[What you are asked to do]
Repeat the full listing exactly.

[Source records]
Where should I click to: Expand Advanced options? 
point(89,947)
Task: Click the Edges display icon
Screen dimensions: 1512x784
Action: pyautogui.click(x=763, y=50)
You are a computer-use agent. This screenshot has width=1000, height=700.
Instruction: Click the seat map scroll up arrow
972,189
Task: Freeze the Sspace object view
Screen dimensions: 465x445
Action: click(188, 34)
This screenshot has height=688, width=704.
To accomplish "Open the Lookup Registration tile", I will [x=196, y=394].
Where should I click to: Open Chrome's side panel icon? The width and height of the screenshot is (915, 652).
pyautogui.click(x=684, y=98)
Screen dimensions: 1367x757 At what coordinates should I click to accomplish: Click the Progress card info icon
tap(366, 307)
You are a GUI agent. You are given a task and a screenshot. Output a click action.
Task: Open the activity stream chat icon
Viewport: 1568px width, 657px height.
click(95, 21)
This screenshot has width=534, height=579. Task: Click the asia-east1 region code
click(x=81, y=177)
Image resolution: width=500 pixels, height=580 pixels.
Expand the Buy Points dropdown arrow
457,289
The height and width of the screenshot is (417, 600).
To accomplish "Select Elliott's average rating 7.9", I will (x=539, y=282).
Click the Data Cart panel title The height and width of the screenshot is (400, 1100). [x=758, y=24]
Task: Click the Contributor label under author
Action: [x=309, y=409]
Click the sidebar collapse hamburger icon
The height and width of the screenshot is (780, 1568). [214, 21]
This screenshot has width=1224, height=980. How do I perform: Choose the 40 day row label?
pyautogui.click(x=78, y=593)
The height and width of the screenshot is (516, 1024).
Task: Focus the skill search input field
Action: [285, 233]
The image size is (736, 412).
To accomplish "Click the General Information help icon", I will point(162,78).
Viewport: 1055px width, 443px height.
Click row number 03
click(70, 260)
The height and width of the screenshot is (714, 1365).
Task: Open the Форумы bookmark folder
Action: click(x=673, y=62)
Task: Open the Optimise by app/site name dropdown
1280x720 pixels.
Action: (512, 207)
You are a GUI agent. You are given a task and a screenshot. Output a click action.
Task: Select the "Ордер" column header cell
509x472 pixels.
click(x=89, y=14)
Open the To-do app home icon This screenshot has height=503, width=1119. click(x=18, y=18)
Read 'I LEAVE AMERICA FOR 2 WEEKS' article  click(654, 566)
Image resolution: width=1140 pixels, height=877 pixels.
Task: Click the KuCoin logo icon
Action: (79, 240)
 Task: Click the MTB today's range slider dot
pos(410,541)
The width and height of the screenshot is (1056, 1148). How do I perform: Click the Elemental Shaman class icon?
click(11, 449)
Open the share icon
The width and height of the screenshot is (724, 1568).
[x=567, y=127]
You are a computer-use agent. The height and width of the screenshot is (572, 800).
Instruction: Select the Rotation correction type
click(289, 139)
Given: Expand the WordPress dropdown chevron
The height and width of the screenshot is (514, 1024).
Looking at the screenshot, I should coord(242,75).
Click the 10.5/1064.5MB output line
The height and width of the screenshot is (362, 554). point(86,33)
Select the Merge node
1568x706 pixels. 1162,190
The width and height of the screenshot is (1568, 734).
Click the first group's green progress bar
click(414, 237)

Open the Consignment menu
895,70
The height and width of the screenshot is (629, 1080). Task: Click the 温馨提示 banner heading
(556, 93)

[Output for this exercise]
Where should I click to: Expand Advanced options? 
point(89,947)
Task: Click the Edges display icon
Screen dimensions: 1512x784
Action: pyautogui.click(x=763, y=50)
You are a computer-use agent. This screenshot has width=1000, height=700.
Instruction: Click the seat map scroll up arrow
972,189
Task: Freeze the Sspace object view
Screen dimensions: 465x445
Action: click(188, 34)
This screenshot has height=688, width=704.
To accomplish "Open the Lookup Registration tile", I will [x=196, y=394].
Where should I click to: Open Chrome's side panel icon? The width and height of the screenshot is (915, 652).
pyautogui.click(x=684, y=98)
Screen dimensions: 1367x757 At what coordinates should I click to accomplish: Click the Progress card info icon
tap(366, 307)
You are a GUI agent. You are given a task and a screenshot. Output a click action.
Task: Open the activity stream chat icon
Viewport: 1568px width, 657px height.
click(95, 21)
This screenshot has width=534, height=579. Task: Click the asia-east1 region code
click(x=81, y=177)
Image resolution: width=500 pixels, height=580 pixels.
Expand the Buy Points dropdown arrow
457,289
The height and width of the screenshot is (417, 600).
To accomplish "Select Elliott's average rating 7.9", I will (x=539, y=282).
Click the Data Cart panel title The height and width of the screenshot is (400, 1100). [x=758, y=24]
Task: Click the Contributor label under author
Action: [x=309, y=409]
Click the sidebar collapse hamburger icon
The height and width of the screenshot is (780, 1568). [214, 21]
This screenshot has width=1224, height=980. How do I perform: Choose the 40 day row label?
pyautogui.click(x=78, y=593)
The height and width of the screenshot is (516, 1024).
Task: Focus the skill search input field
Action: [285, 233]
The image size is (736, 412).
To accomplish "Click the General Information help icon", I will point(162,78).
Viewport: 1055px width, 443px height.
Click row number 03
click(70, 260)
The height and width of the screenshot is (714, 1365).
Task: Open the Форумы bookmark folder
Action: click(x=673, y=62)
Task: Open the Optimise by app/site name dropdown
1280x720 pixels.
Action: (512, 207)
You are a GUI agent. You are given a task and a screenshot. Output a click action.
Task: Select the "Ордер" column header cell
509x472 pixels.
click(x=89, y=14)
Open the To-do app home icon This screenshot has height=503, width=1119. click(x=18, y=18)
Read 'I LEAVE AMERICA FOR 2 WEEKS' article  click(654, 566)
Image resolution: width=1140 pixels, height=877 pixels.
Task: Click the KuCoin logo icon
Action: (79, 240)
 Task: Click the MTB today's range slider dot
pos(410,541)
The width and height of the screenshot is (1056, 1148). How do I perform: Click the Elemental Shaman class icon?
click(11, 449)
Open the share icon
The width and height of the screenshot is (724, 1568).
[x=567, y=127]
You are a computer-use agent. The height and width of the screenshot is (572, 800).
Instruction: Select the Rotation correction type
click(289, 139)
Given: Expand the WordPress dropdown chevron
The height and width of the screenshot is (514, 1024).
Looking at the screenshot, I should coord(242,75).
Click the 10.5/1064.5MB output line
The height and width of the screenshot is (362, 554). point(86,33)
Select the Merge node
1568x706 pixels. 1162,190
The width and height of the screenshot is (1568, 734).
Click the first group's green progress bar
click(414, 237)

Open the Consignment menu
895,70
The height and width of the screenshot is (629, 1080). Task: Click the 温馨提示 banner heading
(556, 93)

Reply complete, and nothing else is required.